Search
  • A@W Autistic Reporter

Handling Rejection from Employers

It’s never fun to get a rejection letter, but it’s a common part of job hunting. At some point, a potential employer is guaranteed to say no to you.


Here’s a brief guide to what these “NO's” can look like and, crucially, how to avoid becoming discouraged by them.



Rejection. Photo by Jon Tyson.


In this author's experience, there are three key rejection types you will encounter during the job search process. Each form of rejection looks a little bit different, but the best way to react is always the same: pat yourself on the back, learn what you can and keep trying.



 


Ghosting sucks. Photo by Carlos Nunez.

1. Ghosting

WHY AM I HEARING NOTHING? This style of rejection is as frustrating as it is common. After going through all the effort to put your resume together, write a cover letter for the position and answer questions the employer asks, you just never hear a yes or a no from them.


It’s easy to think that in this scenario, the employer must want to be deliberately rude, but the reality tends to be different. Just like how applicants use limited time and energy to apply for positions, employers use up a lot of their resources to advertise the jobs they’re offering.


This author has only actively asked once for an answer from a potential boss (and I was really confident that I had the job). Otherwise, it’s best to assume that if an employer hasn’t told you that your application is going further, it’s time for you to move on to applying for a different job.




Rejection Mail. Photo by Brett Jordan

2. Instant Rejection

DID THEY EVEN READ MY APPLICATION?

It doesn’t feel much better than ghosting, but at least with this form of rejection, your application and the effort that went into it are being acknowledged.


These days, it’s usual to receive this type of rejection in an email. It will thank you for applying yet feel impersonal, and perhaps include a few common lines to "give reasons" for why you weren't selected, like:

  • We had so many applications to review

  • The caliber of candidates were very high

  • Others had more relevant experience and qualifications

  • Others were better suited to the position

No matter which line is used, often these have nothing to do with your application and experience -- and the employer simply has a blanket email written this way which they send out to everyone they reject.
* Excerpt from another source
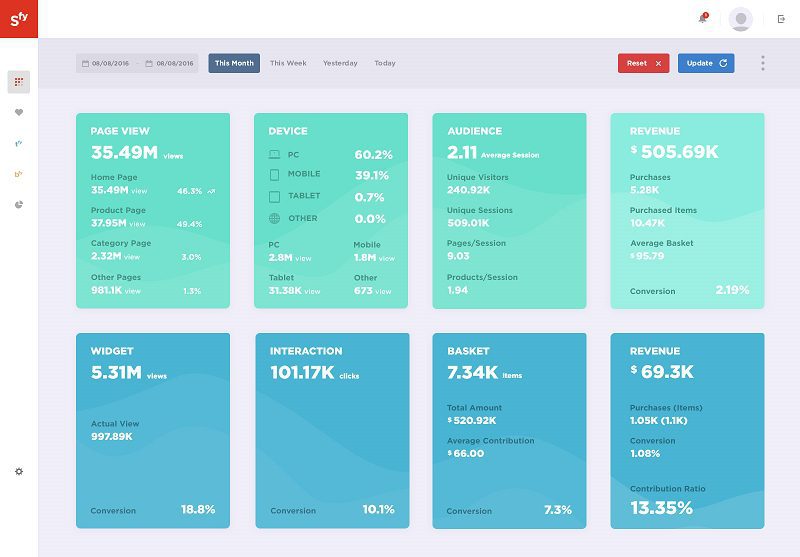
Task: Switch to the Yesterday filter
Action: coord(340,63)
This is probably why it hurts so much.


Nonetheless, if you get this rejection, just remind yourself that you do have great skills to offer, and try again with a new application to a new position when you’re ready.




No Job. Photo by Markus Spiske.

3. Rejection After Interview

BUT I PUT IN SO MUCH WORK!

This form of rejection is definitely more painful than the previous two. After all, more time, energy and anxiety go into interviews, which boosts the disappointment felt when you find out you haven’t got the results you wanted.


However this rejection reaches you, be aware that the employer (or their representative) is not likely to give specific reasons for the rejection. Sucks, huh?


The key thing to remember is that, even though it doesn’t feel like it after all the hard work you’ve done to get this far, it’s nothing personal – the employer has just found a candidate that better fitted their needs.



Job rejections are not personal. It's business.



Trying Again. Photo by Jean-Luis Paulin.

When you feel discouraged about an employer’s rejection...

Remind yourself that by saying no to what you have to offer, they are the ones who have made a loss, not you. Eventually, your future boss will find that you are 'just the person' they need, and you in turn will find yourself in a position that suits you.


Meanwhile, the next time you’re disappointed after being turned down, take time out for some acts of kindness to yourself. It doesn’t feel like it at the time, but each cycle of applications, interviews, and rejection, is an achievement.


You tried. And that matters.


Congratulate yourself on what you have achieved, even if this particular cycle wasn’t successful.


Putting yourself out there on the job market is hard; like with any skill, every time you do it you’ll learn a little bit more and get better at it.